En cuanto a los cambios de los últimos años, creo que no tienen tanto que ver con el grado de compromiso religioso, como con la forma en que se ha insertado la religión en el sistema político y en la vida política. Ya dijimos antes que todos los presidentes, desde Carter, tenían que ser «religiosos». Pero este mismo proceso lo puedes ver en otros órdenes de la vida.

Aquí es extremadamente difícil enseñar las teorías de la evolución, algo totalmente normal en cualquier otro país. Y así ha sido desde hace mucho tiempo. Yo me acuerdo de cuando mi mujer estaba estudiando en la universidad, a finales de los años cuarenta. Me acuerdo de que estaba haciendo un curso de sociología. Un día me contó que el profesor les había dicho: «La parte siguiente versará sobre la evolución. No es necesario que se lo crean, pero al menos tienen que conocer qué piensan otras personas». Dudo de que algo así pase en otros países industrializados. Y no estamos hablando del Sur profundo. Era la Universidad de Pensilvania. Así pues, podemos hablar de las causas del extremismo religioso en Estados Unidos, pero se trata de un aspecto innegable –uno de tantos– del excepcional caso americano.

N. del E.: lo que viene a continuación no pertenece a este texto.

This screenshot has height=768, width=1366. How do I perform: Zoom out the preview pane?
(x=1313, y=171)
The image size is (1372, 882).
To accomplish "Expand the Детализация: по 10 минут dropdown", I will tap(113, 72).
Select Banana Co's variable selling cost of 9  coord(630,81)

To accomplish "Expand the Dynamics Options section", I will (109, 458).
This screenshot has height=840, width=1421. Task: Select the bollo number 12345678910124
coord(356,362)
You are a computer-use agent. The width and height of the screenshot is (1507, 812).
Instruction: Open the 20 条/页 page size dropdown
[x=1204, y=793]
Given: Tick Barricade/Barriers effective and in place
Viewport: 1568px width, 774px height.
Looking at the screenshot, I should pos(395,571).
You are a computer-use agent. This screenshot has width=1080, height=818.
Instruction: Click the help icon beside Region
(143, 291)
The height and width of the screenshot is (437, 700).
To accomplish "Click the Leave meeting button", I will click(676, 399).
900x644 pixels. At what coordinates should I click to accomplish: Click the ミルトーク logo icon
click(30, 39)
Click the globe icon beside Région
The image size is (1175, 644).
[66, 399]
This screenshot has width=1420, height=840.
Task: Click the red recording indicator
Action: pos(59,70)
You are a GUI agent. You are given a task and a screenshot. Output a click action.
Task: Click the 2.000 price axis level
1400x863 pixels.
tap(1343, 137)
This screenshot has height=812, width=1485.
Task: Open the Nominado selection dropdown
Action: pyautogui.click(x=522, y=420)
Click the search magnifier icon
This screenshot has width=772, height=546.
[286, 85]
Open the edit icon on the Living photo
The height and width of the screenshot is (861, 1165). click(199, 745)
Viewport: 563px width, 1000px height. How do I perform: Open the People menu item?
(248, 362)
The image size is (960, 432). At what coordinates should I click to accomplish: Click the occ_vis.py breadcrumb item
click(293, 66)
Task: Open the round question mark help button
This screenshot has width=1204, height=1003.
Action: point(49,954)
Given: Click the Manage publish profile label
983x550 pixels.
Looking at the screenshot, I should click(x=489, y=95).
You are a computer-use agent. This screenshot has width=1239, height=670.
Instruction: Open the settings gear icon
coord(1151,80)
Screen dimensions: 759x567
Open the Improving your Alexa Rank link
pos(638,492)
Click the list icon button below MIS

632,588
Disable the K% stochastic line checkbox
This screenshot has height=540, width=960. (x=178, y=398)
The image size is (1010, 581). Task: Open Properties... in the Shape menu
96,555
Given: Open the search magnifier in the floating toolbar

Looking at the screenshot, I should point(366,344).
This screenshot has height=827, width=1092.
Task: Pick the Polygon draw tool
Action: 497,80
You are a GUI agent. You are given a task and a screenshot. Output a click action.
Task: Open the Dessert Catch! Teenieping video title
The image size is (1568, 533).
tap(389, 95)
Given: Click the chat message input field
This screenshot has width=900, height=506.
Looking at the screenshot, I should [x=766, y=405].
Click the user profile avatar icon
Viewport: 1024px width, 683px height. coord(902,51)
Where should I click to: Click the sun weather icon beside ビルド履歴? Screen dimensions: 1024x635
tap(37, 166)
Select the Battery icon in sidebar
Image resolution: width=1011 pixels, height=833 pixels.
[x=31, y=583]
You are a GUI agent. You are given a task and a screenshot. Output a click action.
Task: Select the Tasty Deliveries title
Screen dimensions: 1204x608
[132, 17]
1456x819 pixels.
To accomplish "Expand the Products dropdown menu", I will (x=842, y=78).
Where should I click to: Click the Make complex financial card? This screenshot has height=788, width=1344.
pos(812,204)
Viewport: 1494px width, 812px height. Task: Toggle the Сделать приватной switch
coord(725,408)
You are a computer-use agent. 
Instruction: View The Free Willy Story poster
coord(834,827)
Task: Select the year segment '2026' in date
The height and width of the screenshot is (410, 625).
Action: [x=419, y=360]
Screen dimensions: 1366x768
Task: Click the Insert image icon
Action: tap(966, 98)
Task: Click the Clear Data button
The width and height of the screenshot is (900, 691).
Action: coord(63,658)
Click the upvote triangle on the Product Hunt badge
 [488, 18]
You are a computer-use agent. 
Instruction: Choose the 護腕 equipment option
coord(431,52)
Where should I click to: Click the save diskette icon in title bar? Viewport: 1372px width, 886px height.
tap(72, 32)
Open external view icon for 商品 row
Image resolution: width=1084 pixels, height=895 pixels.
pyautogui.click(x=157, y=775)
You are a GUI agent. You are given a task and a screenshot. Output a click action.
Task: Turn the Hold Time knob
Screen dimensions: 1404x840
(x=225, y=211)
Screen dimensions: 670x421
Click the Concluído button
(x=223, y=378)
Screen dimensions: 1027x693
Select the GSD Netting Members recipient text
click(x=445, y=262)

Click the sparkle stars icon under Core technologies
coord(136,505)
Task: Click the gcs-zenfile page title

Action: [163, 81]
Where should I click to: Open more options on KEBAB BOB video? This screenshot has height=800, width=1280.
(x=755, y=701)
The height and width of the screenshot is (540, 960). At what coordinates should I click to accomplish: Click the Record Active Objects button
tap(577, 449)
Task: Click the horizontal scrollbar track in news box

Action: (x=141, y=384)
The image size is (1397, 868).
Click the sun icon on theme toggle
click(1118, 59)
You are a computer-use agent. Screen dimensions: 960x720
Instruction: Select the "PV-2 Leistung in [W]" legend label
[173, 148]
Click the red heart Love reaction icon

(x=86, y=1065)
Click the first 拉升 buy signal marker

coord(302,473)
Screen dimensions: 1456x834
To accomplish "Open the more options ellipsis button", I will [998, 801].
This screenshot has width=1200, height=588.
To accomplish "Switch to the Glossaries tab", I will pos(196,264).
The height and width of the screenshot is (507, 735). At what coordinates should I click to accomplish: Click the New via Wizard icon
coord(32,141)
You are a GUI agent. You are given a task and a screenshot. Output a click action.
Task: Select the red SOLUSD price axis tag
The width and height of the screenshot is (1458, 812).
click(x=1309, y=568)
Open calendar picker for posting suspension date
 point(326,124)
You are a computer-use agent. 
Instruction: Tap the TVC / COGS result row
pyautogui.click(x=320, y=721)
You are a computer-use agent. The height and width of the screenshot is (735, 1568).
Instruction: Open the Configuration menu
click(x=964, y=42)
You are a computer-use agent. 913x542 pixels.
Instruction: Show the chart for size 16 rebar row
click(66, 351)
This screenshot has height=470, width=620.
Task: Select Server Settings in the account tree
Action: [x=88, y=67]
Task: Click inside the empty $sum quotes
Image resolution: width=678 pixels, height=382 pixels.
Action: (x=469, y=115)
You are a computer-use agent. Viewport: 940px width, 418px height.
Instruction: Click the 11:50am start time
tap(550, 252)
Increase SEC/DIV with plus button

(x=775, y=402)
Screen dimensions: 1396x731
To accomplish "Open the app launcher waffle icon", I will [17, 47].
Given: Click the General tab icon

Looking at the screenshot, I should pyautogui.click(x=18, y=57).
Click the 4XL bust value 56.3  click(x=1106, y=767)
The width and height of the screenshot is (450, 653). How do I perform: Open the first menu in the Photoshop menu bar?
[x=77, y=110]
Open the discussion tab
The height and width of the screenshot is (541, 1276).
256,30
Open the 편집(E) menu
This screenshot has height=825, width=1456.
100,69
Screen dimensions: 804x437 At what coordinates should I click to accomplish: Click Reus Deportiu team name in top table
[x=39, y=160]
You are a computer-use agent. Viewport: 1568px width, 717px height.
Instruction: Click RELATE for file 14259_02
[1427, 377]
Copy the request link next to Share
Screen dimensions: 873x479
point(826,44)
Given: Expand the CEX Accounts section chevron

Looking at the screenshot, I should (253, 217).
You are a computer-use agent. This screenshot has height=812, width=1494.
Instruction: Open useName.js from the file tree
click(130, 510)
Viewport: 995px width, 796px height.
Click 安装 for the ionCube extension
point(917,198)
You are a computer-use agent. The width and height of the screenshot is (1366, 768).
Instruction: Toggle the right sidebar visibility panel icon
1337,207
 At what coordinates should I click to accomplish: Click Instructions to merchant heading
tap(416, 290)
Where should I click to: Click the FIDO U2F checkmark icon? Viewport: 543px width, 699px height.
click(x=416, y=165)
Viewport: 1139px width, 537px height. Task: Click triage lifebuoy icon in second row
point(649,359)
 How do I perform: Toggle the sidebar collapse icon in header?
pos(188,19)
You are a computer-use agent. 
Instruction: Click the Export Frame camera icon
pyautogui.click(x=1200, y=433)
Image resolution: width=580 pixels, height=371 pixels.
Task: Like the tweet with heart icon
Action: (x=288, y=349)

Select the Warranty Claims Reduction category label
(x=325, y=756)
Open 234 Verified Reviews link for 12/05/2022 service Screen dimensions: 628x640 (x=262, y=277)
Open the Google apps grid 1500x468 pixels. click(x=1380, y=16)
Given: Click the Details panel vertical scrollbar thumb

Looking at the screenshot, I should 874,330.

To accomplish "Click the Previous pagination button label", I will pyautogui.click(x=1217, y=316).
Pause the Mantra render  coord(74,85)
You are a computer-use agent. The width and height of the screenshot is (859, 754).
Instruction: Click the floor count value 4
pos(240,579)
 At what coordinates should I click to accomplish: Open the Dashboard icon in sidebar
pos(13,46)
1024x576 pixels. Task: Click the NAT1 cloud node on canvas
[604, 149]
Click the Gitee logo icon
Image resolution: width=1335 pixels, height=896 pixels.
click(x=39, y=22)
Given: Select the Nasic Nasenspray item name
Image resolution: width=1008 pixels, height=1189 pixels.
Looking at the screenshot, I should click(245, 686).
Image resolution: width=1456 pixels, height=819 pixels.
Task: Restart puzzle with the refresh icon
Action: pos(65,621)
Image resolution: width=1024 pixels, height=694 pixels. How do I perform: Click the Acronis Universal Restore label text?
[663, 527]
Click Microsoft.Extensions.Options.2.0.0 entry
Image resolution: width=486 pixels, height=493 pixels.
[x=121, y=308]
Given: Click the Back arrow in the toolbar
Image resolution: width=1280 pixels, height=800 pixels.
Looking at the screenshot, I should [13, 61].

Una posible causa es que, como ya se ha dicho, Estados Unidos es un país muy atemorizado. Aquí se da una sensación inusitadamente fuerte de inseguridad, que podría tener algo que ver con el grado de fundamentalismo religioso. Estados Unidos es, con diferencia, el país más poderoso y más seguro del mundo, pero es el que más inseguro se siente. John Lewis Gaddis, el conocido historiador, escribió hace poco una fiel crónica sobre la estrategia de seguridad nacional de Bush. Gaddis data sus orígenes en las épocas iniciales de la historia estadounidense, en concreto en los tiempos de John Quincy Adams, que estableció la gran estrategia para la conquista del continente. El elemento clave de su argumentación es la famosa carta que escribió Adams en 1818, en la que justificaba la conquista de Florida por Andrew Jackson, durante la primera guerra contra los seminoles.1

Gaddis menciona las palabras de Adams, que decía que era necesario atacar la zona de Florida para proteger la seguridad estadounidense, porque la región era un «estado fracasado» –utiliza esta expresión tal cual–, una especie de vacío de poder que amenazaba a Estados Unidos.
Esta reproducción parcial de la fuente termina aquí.